WORK INSTRUCTIONS:
Repeat the lines of the data exactly and exclude any picture among them.

AVAILABLE DATA:
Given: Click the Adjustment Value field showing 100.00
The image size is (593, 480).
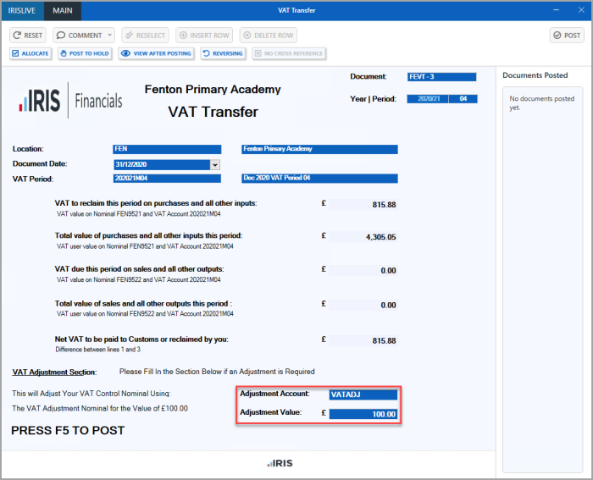Looking at the screenshot, I should coord(363,414).
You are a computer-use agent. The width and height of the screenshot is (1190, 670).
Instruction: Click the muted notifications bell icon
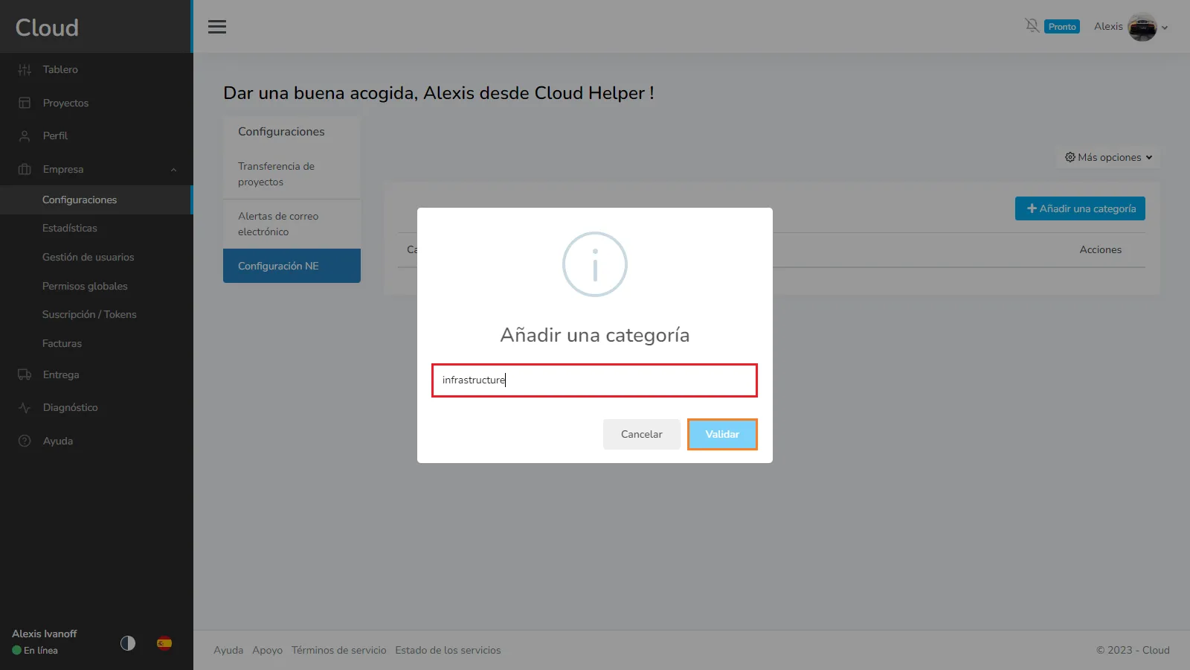tap(1032, 26)
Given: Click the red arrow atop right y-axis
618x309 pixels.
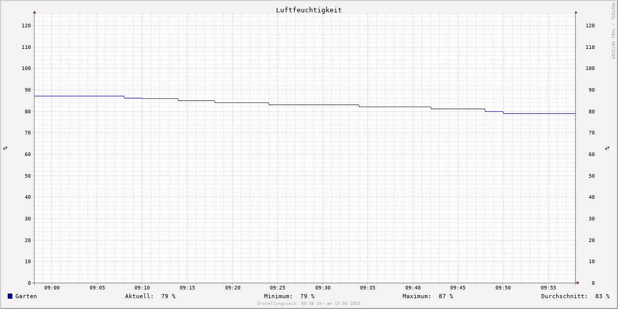Looking at the screenshot, I should tap(576, 12).
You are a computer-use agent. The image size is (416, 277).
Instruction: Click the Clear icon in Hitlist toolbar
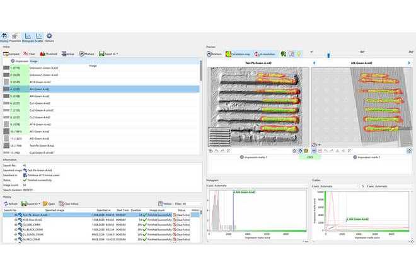[x=30, y=54]
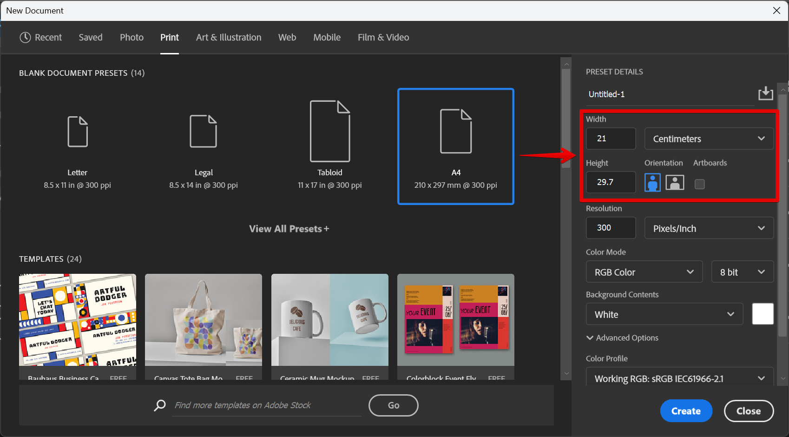Switch to the Film & Video tab

click(x=383, y=37)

COMPLETED TASK:
Given: Click the Adjustment Value field showing 100.00
The image size is (593, 480).
Looking at the screenshot, I should coord(363,414).
You are a computer-use agent. The width and height of the screenshot is (1190, 670).
Instruction: Click the muted notifications bell icon
tap(1032, 26)
Given: Click the red arrow atop right y-axis
618x309 pixels.
Looking at the screenshot, I should tap(576, 12).
You are a computer-use agent. The image size is (416, 277).
Instruction: Click the Clear icon in Hitlist toolbar
[x=30, y=54]
Switch to the Film & Video tab

click(x=383, y=37)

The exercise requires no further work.